Post Edited (Timmoore) : 6/14/2008 7:12:58 AM GMT

BradC · 2008-06-14 07:30

Timmoore said...
What are you trying to do? If I do
word "Fred"
I get 46 00 72 00 65 00 64 00
which is expected since the propellor is little endian. If you want a string

Which is what I'm trying to do..
In my case
byte 01
byte 02
byte 03
word "Fred"

gives me 01 02 03 00 46 00 72 00 65 00 64 00

^^
Where did that extra 0 come from?

Is the compiler padding the start of the "word" definition to align it?

▔▔▔▔▔▔▔▔▔▔▔▔▔▔▔▔▔▔▔▔▔▔▔▔
Pull my finger!

BradC · 2008-06-14 07:34

OK, I RTFM..

I need to be using
byte 01
byte 02
byte 03
byte word "Fred"

<edit>
Nope that did not work either.. back to the drawing board

▔▔▔▔▔▔▔▔▔▔▔▔▔▔▔▔▔▔▔▔▔▔▔▔
Pull my finger!

BradC · 2008-06-14 07:40

when using
byte word "Fred"

It stores the 1st character ("F") as a word, then reverts to byte for the rest of the string.

▔▔▔▔▔▔▔▔▔▔▔▔▔▔▔▔▔▔▔▔▔▔▔▔
Pull my finger!

Timmoore · 2008-06-14 07:55

I found the same thing. The simplest form I found that does what you want is
byte word "F", word "r", word "e", word "d"

BradC · 2008-06-14 07:55

Ok, so I can work around the issue by forcing alignment using
word 0
byte 0

prior to any string definitions I do..
I wonder if the behaviour of

byte word "Fred"

generating 46 00 72 65 64 is correct though.
I would have thought 46 00 72 00 65 00 64 00 should have been the result

Welcome input from Parallax on the problem.

▔▔▔▔▔▔▔▔▔▔▔▔▔▔▔▔▔▔▔▔▔▔▔▔
Pull my finger!

Phil Pilgrim (PhiPi) · 2008-06-14 07:56

BradC said...
Where did that extra 0 come from? Is the compiler padding the start of the "word" definition to align it?

Yes:

  01: byte 01
  02: byte 02
  03: byte 03
  00: '<padding>
0046: word "F"
0072: word "r"
0065: word "e"
0064: word "d"

BradC said...
It stores the 1st character ("F") as a word, then reverts to byte for the rest of the string.

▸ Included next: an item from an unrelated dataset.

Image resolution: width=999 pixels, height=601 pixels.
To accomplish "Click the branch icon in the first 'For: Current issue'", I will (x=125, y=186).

No. Again, it's adding padding to word-align the first byte, "F", which is what you've requested it to do with the byte word pragma.

Don't forget, the Prop uses little endian order, which means the least significant byte of a word or long comes first in memory.

-Phil

Post Edited (Phil Pilgrim (PhiPi)) : 6/14/2008 8:03:20 AM GMT

BradC · 2008-06-14 07:57

Timmoore said...
I found the same thing. The simplest form I found that does what you want is
byte word "F", word "r", word "e", word "d"

I was using
byte "F",0,"r",0,"e",0,"d",0
previously, but thought there must be a better way. It's a pain to edit 40 character strings when they are broken up like that.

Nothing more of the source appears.